Extract:
● ● ● ●

Blue Minds

Photo: Ayla Fox

For these URI scientists, the ocean is their workplace, their playground, their sacred space. And their love of the sea is a net gain for science, engineering, and the environment. Maybe even humanity itself.

By Marybeth Reilly-McGreen

To hear Alexandra Moen ’15 describe it, seeing spider crabs molt is kind of like watching a Burning Man event underwater: It’s a large-scale spectacle. When spider crabs molt, they aggregate, climbing one atop another, creating mounds that can expand to nearly 100 meters long, according to BBC Earth’s Blue Planet II.

Moen witnessed the spectacle firsthand several years ago. While diving with her students in the waters off Taylor Point on the east side of Jamestown, Rhode Island, they came upon a molting. “What we saw was massive. Probably a 6-foot-tall ball of thousands of spider crabs,” she recalls. “They were shedding their exoskeletons for yards and yards. All visibility was taken up by spider crabs molting. It just blew my mind.”

It also provided Moen with a teachable moment beyond the scope of the day’s diving lesson.

Alex Moen emerges from a dive while teaching a class at URI's Narragansett Bay Campus.
Alex Moen emerges from a dive while teaching a class at URI’s Narragansett Bay Campus. “You see seasons underwater,” says Moen. “You see this incredible fluctuation of productivity with life.”

“When you put yourself in an environment like that, you’re certainly connected with nature, and you develop a greater appreciation for protecting its resources,” Moen continues. “The connection we can create by bringing students directly into this underwater environment—I mean, there’s no better way to understand what’s going on.”

What exactly is going on?

“You see seasons underwater. You see this incredible fluctuation of productivity with life. In the winter, everything gets really quiet and you tend to have nicer visibility,” Moen says. “Come summer, nutrients in the water start getting a little heavier and your visibility goes down, but all of these things have grown and you start to see all these tiny, little baby fish darting out of the eelgrass in the shallows, and you’re like, ‘Ah, this is beautiful.’

“You also see balloons, empty chip bags, six-pack rings, and fishing line. It’s one of the greatest perks about my job that I can break that disassociation that we have—that what we do to the environment doesn’t matter,” Moen says. “I can show students that it does matter; I literally submerge them in an environment where they can see the effect of that thinking.

“The ocean is home to me. And as wild as it sounds, I’ve never been so certain about something in my life.”
—Alexandra Moen, URI Diving Safety Officer

“You just have to make the connection.”

● ● ● ●

Given data:

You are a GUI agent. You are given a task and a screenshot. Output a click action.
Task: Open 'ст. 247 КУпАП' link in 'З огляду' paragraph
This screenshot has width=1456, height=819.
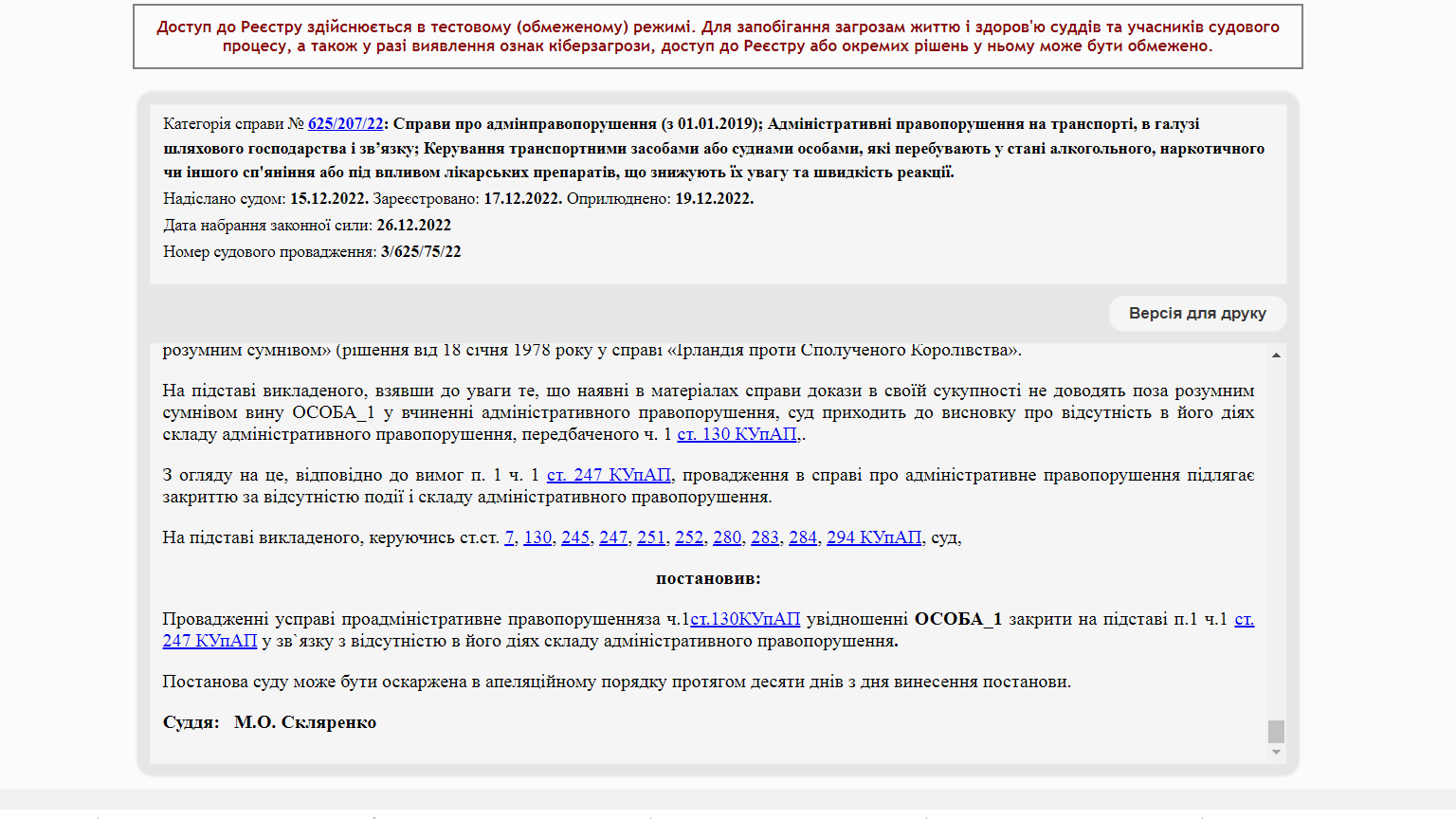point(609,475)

● ● ● ●

Task requirements:
Using the Blue Minds article, answer each question briefly.
(a) Where were Moen and her students diving when they came upon the spider crab molting?
(b) According to Moen, what tends to happen to underwater visibility in the winter?
(c) What job title is given for Alexandra Moen?

Task result:
(a) In the waters off Taylor Point on the east side of Jamestown, Rhode Island.
(b) It tends to be nicer.
(c) URI Diving Safety Officer.